The Amended Complaint asserts nine claims on the following bases: 42 U.S.C. § 1983 (Count One); (2) Substantive Due Process (Count Two); (3) Strict Liability (Count Three); (4) Negligence (Count Four); (5) Battery (Count Five); (6) Breach of Contract (Count Six); (7) Fraud (Count Seven); (8) CEPA (Count Eight);2 and (9) Vicarious Liability (Count Nine). (Id. ¶¶ 149-190.) The instant motion ensued. (ECF No. 85.) II. LEGAL STANDARD “[A] complaint attacked by a Rule 12(b)(6) motion to dismiss does not need detailed factual allegations.” Bell Atlantic Corp. v. Twombly, 550 U.S. 544, 555 (2007) (citations omitted). However, the plaintiff’s “obligation to provide the ‘grounds’ of his ‘entitle[ment] to relief’ requires more than labels and conclusions, and a formulaic recitation of the elements of a cause of action.”

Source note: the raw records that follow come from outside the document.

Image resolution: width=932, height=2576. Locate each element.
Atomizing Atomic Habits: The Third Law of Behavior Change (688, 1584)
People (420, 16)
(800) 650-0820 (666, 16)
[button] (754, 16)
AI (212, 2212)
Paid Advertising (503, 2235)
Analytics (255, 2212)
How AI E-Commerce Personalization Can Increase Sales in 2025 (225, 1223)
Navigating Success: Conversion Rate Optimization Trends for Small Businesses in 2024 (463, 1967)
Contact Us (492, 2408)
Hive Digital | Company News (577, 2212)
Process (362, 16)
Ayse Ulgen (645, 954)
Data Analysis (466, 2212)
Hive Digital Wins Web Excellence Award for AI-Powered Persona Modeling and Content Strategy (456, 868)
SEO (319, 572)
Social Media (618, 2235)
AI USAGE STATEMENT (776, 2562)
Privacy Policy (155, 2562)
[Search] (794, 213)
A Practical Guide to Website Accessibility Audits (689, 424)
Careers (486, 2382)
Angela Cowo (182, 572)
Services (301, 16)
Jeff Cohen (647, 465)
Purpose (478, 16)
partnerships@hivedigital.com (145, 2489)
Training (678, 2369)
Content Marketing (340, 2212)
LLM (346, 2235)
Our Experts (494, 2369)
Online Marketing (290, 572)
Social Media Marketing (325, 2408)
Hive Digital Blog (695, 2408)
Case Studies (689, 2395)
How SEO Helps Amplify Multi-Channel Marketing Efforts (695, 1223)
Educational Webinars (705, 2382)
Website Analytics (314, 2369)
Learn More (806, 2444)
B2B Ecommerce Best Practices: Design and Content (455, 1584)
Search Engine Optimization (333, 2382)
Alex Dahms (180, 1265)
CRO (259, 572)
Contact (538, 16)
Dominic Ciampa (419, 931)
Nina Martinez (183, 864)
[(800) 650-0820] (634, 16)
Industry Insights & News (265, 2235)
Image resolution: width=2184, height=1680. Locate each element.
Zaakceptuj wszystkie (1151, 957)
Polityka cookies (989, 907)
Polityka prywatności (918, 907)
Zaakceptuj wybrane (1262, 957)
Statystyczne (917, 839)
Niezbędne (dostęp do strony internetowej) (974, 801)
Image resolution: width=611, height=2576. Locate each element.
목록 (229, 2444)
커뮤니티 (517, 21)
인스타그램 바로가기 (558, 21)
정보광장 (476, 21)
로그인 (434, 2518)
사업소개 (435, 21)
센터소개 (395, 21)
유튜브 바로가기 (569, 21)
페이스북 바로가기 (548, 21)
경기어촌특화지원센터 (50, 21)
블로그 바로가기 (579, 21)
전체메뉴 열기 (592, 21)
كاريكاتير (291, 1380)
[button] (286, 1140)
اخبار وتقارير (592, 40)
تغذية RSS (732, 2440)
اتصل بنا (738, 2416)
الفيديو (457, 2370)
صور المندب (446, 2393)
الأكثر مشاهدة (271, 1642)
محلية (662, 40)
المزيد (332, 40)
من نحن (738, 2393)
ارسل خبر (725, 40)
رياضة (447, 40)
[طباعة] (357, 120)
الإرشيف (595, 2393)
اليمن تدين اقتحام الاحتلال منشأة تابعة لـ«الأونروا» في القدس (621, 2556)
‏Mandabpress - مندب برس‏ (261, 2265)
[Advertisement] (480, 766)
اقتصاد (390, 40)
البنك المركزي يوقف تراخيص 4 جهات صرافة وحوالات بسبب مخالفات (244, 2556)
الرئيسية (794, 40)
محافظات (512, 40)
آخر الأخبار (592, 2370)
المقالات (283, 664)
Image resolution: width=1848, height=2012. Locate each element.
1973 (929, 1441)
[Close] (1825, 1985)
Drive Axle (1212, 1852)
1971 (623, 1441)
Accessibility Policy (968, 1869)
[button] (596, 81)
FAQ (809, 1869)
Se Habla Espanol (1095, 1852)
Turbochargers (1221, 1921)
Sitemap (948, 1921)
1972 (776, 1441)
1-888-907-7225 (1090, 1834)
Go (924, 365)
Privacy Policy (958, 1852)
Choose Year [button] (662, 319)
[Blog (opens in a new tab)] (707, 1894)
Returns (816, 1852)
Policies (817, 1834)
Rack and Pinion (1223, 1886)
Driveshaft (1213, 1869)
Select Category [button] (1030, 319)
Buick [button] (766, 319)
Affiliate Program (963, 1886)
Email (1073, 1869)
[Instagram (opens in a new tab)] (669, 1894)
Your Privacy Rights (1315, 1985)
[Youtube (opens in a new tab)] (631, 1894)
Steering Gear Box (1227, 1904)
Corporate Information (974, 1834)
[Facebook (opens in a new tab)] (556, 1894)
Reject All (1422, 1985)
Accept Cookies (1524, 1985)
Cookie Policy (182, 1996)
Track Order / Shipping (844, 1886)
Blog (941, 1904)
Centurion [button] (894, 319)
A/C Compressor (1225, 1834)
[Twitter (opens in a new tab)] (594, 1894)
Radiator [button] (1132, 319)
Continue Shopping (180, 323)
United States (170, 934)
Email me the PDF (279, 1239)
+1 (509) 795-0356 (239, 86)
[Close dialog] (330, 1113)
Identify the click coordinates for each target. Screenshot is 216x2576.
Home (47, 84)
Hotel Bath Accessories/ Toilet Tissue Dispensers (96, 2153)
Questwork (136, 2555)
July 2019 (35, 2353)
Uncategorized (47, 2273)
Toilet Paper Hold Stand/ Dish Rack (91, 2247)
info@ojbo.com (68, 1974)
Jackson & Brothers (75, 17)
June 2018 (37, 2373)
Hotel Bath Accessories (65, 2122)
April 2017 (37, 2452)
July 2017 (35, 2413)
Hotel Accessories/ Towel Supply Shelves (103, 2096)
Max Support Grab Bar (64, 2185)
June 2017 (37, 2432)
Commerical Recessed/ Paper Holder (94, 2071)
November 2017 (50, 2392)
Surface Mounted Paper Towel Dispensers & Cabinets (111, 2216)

Id. (citing Papasan v. Allain, 478 U.S. 265, 286 (1986)). A court is “not bound to accept as true a legal conclusion couched as a factual allegation.” Papasan, 478 U.S. at 286 (citations omitted). Instead, assuming the factual allegations in the complaint are true, those “[f]actual allegations must be enough to raise a right to relief above the speculative level.” Twombly, 550 U.S. at 555 (citing 5 C. Wright & A. Miller, Federal Practice and Procedure § 1216, pp 235–36 (3d ed. 2004)). “To survive a motion to dismiss, a complaint must contain sufficient factual matter, accepted as true, to ‘state a claim for relief that is plausible on its face.’” Ashcroft v. Iqbal, 556 U.S. 662, 678 (2009) (quoting Twombly, 550 U.S. at 570). “A claim has facial plausibility when

2 Plaintiff’s claim under CEPA is mistakenly numbered as a second Count Seven in the Amended Complaint. (Am. Cmpl. ¶¶ 184–188.) The Court will refer to it as Count Eight.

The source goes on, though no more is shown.